**EXERCISE**
Please print every record below exactly as it appears.

**INFORMATION PROVIDED**

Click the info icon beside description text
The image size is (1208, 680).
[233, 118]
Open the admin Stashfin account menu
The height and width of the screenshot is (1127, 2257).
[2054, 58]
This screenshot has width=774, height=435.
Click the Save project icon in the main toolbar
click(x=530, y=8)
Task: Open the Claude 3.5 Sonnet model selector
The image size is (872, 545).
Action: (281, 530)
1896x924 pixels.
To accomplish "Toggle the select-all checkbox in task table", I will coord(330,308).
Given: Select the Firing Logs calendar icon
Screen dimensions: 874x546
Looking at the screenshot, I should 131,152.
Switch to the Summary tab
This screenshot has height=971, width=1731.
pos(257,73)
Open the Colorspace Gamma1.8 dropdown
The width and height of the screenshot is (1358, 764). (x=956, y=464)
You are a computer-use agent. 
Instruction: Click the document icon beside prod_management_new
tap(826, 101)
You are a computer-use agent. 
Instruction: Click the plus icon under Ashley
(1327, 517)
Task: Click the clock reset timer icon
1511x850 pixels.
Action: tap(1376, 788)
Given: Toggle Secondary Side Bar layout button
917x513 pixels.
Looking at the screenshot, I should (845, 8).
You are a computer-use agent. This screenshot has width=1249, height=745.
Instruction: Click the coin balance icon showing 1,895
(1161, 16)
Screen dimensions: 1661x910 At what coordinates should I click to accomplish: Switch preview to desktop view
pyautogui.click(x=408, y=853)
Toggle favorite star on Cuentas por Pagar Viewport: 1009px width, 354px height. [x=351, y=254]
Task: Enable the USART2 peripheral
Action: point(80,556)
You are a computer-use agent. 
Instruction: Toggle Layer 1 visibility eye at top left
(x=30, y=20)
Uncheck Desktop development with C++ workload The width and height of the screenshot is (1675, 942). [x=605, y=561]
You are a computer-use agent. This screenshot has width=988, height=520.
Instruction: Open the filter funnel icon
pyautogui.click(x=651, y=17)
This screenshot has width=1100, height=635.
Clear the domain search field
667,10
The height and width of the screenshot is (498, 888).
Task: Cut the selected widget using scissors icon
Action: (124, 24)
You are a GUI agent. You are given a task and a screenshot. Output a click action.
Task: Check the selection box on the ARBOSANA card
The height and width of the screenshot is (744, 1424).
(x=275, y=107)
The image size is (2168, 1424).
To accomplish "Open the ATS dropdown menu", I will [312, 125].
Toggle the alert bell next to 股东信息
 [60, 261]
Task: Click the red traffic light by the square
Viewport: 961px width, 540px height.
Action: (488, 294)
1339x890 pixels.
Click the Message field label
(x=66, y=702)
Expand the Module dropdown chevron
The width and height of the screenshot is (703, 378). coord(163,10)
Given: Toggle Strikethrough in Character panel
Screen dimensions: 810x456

**EXPECTED ANSWER**
Click the info icon beside description text
The image size is (1208, 680).
[233, 118]
Open the admin Stashfin account menu
The height and width of the screenshot is (1127, 2257).
[2054, 58]
This screenshot has width=774, height=435.
Click the Save project icon in the main toolbar
click(x=530, y=8)
Task: Open the Claude 3.5 Sonnet model selector
The image size is (872, 545).
Action: (281, 530)
1896x924 pixels.
To accomplish "Toggle the select-all checkbox in task table", I will coord(330,308).
Given: Select the Firing Logs calendar icon
Screen dimensions: 874x546
Looking at the screenshot, I should 131,152.
Switch to the Summary tab
This screenshot has height=971, width=1731.
pos(257,73)
Open the Colorspace Gamma1.8 dropdown
The width and height of the screenshot is (1358, 764). (x=956, y=464)
You are a computer-use agent. 
Instruction: Click the document icon beside prod_management_new
tap(826, 101)
You are a computer-use agent. 
Instruction: Click the plus icon under Ashley
(1327, 517)
Task: Click the clock reset timer icon
1511x850 pixels.
Action: tap(1376, 788)
Given: Toggle Secondary Side Bar layout button
917x513 pixels.
Looking at the screenshot, I should (845, 8).
You are a computer-use agent. This screenshot has width=1249, height=745.
Instruction: Click the coin balance icon showing 1,895
(1161, 16)
Screen dimensions: 1661x910 At what coordinates should I click to accomplish: Switch preview to desktop view
pyautogui.click(x=408, y=853)
Toggle favorite star on Cuentas por Pagar Viewport: 1009px width, 354px height. [x=351, y=254]
Task: Enable the USART2 peripheral
Action: point(80,556)
You are a computer-use agent. 
Instruction: Toggle Layer 1 visibility eye at top left
(x=30, y=20)
Uncheck Desktop development with C++ workload The width and height of the screenshot is (1675, 942). [x=605, y=561]
You are a computer-use agent. This screenshot has width=988, height=520.
Instruction: Open the filter funnel icon
pyautogui.click(x=651, y=17)
This screenshot has width=1100, height=635.
Clear the domain search field
667,10
The height and width of the screenshot is (498, 888).
Task: Cut the selected widget using scissors icon
Action: (124, 24)
You are a GUI agent. You are given a task and a screenshot. Output a click action.
Task: Check the selection box on the ARBOSANA card
The height and width of the screenshot is (744, 1424).
(x=275, y=107)
The image size is (2168, 1424).
To accomplish "Open the ATS dropdown menu", I will [312, 125].
Toggle the alert bell next to 股东信息
 [60, 261]
Task: Click the red traffic light by the square
Viewport: 961px width, 540px height.
Action: (488, 294)
1339x890 pixels.
Click the Message field label
(x=66, y=702)
Expand the Module dropdown chevron
The width and height of the screenshot is (703, 378). coord(163,10)
Given: Toggle Strikethrough in Character panel
Screen dimensions: 810x456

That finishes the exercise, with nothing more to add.